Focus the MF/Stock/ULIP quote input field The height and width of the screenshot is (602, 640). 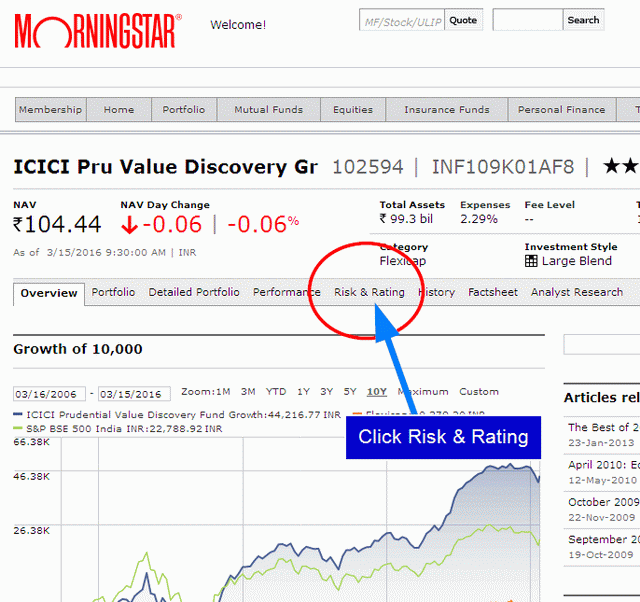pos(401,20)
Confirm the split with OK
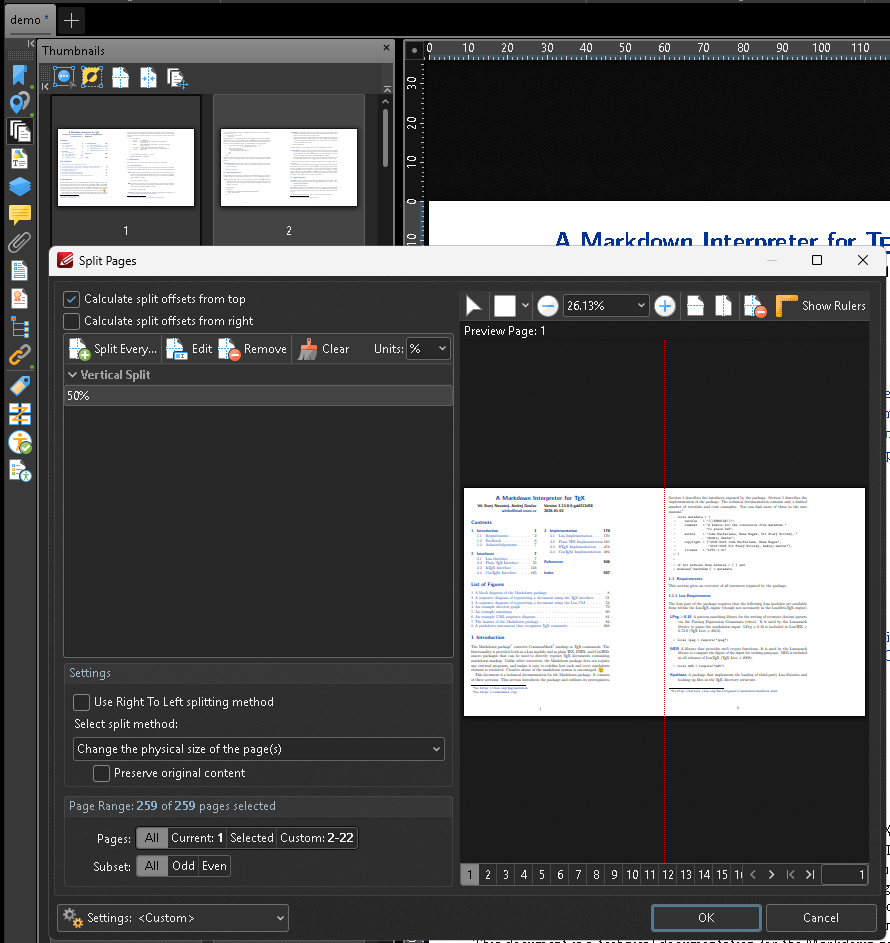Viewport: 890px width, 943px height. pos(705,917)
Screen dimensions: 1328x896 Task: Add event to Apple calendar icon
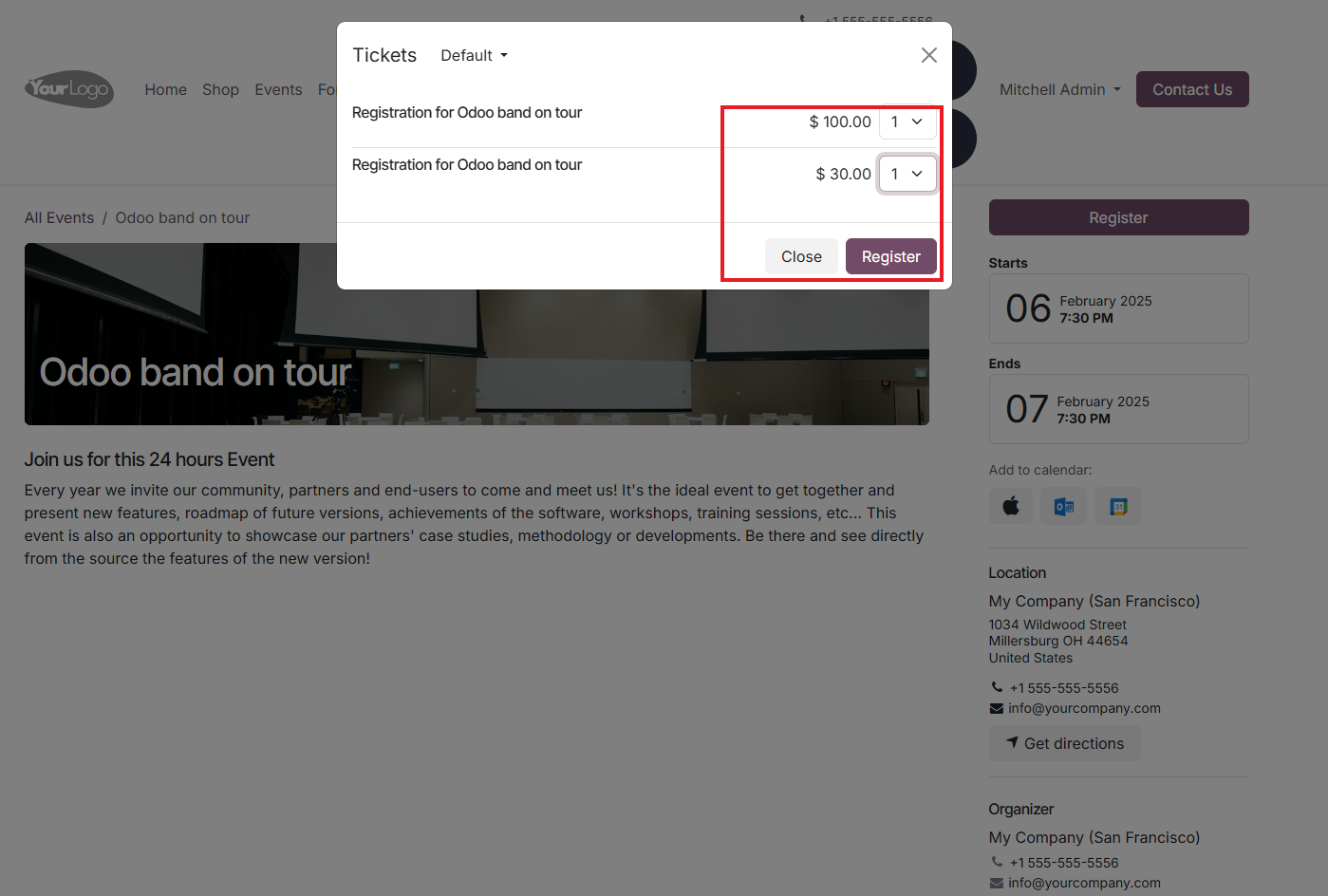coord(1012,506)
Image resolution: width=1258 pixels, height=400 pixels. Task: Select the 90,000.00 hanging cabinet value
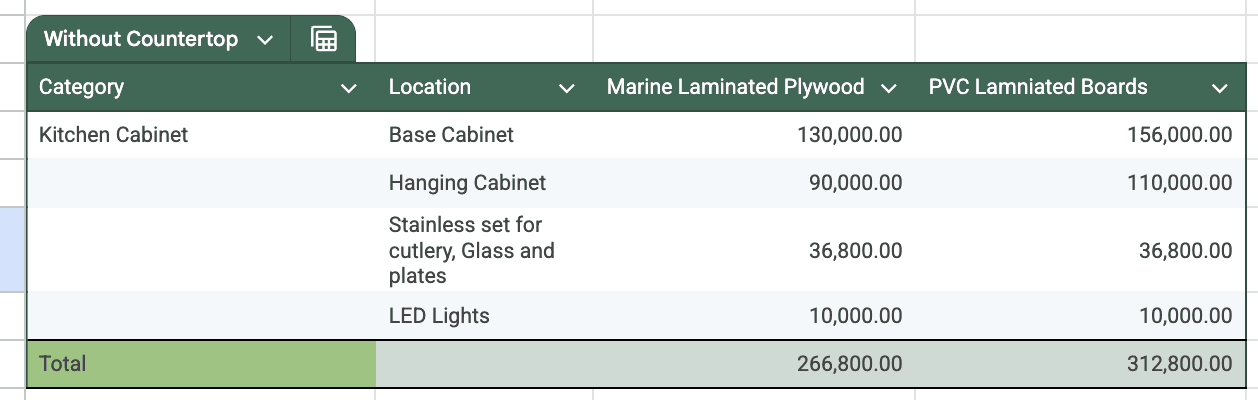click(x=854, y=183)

+-------+

No pictures go in the copy. Output exactly the lines from the line containing "Confirm the split with OK" through the end of the listing above.

Confirm the split with OK
Viewport: 890px width, 943px height. pos(705,917)
Screen dimensions: 1328x896 Task: Add event to Apple calendar icon
coord(1012,506)
Image resolution: width=1258 pixels, height=400 pixels. Task: Select the 90,000.00 hanging cabinet value
click(x=854, y=183)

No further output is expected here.